Seasons are backwards. They drive on the wrong side of the road, and of the car for that matter. The toliets flush weird--not backwards, but weird. Everyone has housekeepers. Yes, even us. The orange juice has apple in it, and the apple juice isn't quite like ours. Nutella is in glass jars. You don't go out after dark. Period. They eat chutney. You prepay for internet megabytes like minutes on those WalMart cell phones. Traffic lights are "robots" and barbeques are "bries" and bros are "brus" and going out is "jollying" and french fries are "chips," but regular chips are chips too. They have more plant diversity in one peninsula than in all of Europe. The power sockets are weird, and so are the washing machines. There's no heating in houses. The wealth/poverty discrepancy is tied with Brazil for the highest in the world. Race isn't something people are afraid to talk about, and they own their history here. Everyone rallies around national heroes. Everyone. The sun shines harder here.

Africa is a little different. So when we get little tastes of home, we're beyond overjoyed.
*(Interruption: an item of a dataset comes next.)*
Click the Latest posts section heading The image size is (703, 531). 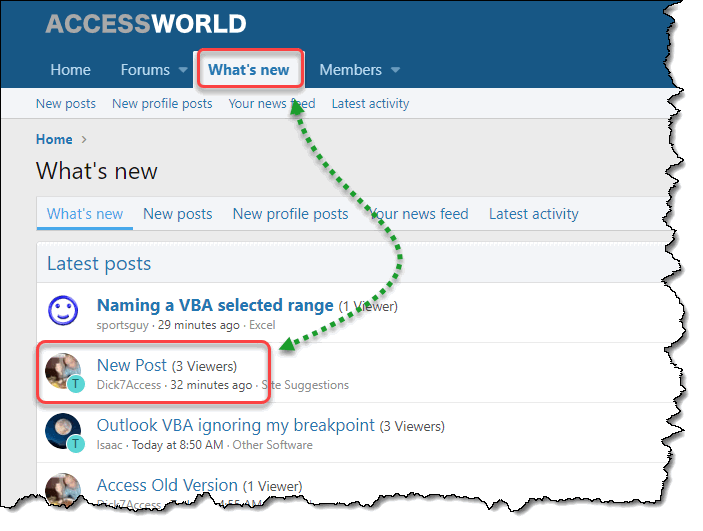[99, 264]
All the students from Boston College are under the direction of Ms. Ida Cooper. She has maybe 40ish international students, mostly from BC and California and Emory. Ida is our South African granny. She's short and old and cute and gives me kisses and holds my hands when we talk and calls me her darling.
Ida cooked for us the other night. She had all her darlings over to her house, where she set up tables on her back patio and put out sodas and fruit juices and South African wine. She made a little fire and a lot of food. Do I know what it all was? No. But I ate it. And it was warm and probably unhealthy and smelled like love.
As people finished eating, everyone edged into her tiny living room to avoid the cold that was rolling down from Table Mountain. Someone picked up a guitar, and we sang. People from America and South Africa and Zimbabwe and people that grew up with English and Xhosa and Afrikaans all hunched together between couches and coffee tables to belt Free Fallin and Lose Yourself and the White Stripes and John Mayer and our own made up song about Ida herself. 
And it felt a little like home.


Here in our little apartment, we get 3 whole channels. Siri, Colleen, and I come home every night and bundle up in sweats and socks and fumble around our kitchen for left overs. We watch the news at 7 and hope to God that whatever comes on at 7:30 is in English. And last night it was. Not only was it in English, but it was set in Boston, our very own Boston. I'd never been so happy to see Drew Berrymore and Jimmy Fallon and Red Sox Nation. We found a pizza delivery place and spent the evening recognizing the Charles and Fenway and the Pru and loving every second of it.
It was a little like home.

It's like mac and cheese for the soul over here, those little pieces of familiarity. Be it the joy of finding your brand of peanut butter in the grocery store or seeing a girl in an Auburn University T-shirt, those little things give us a warmth inside that reminds us that while we're literally on the other side of the world, those things we love are ever present, ever waiting for us to come back home and share the stories of our adventures.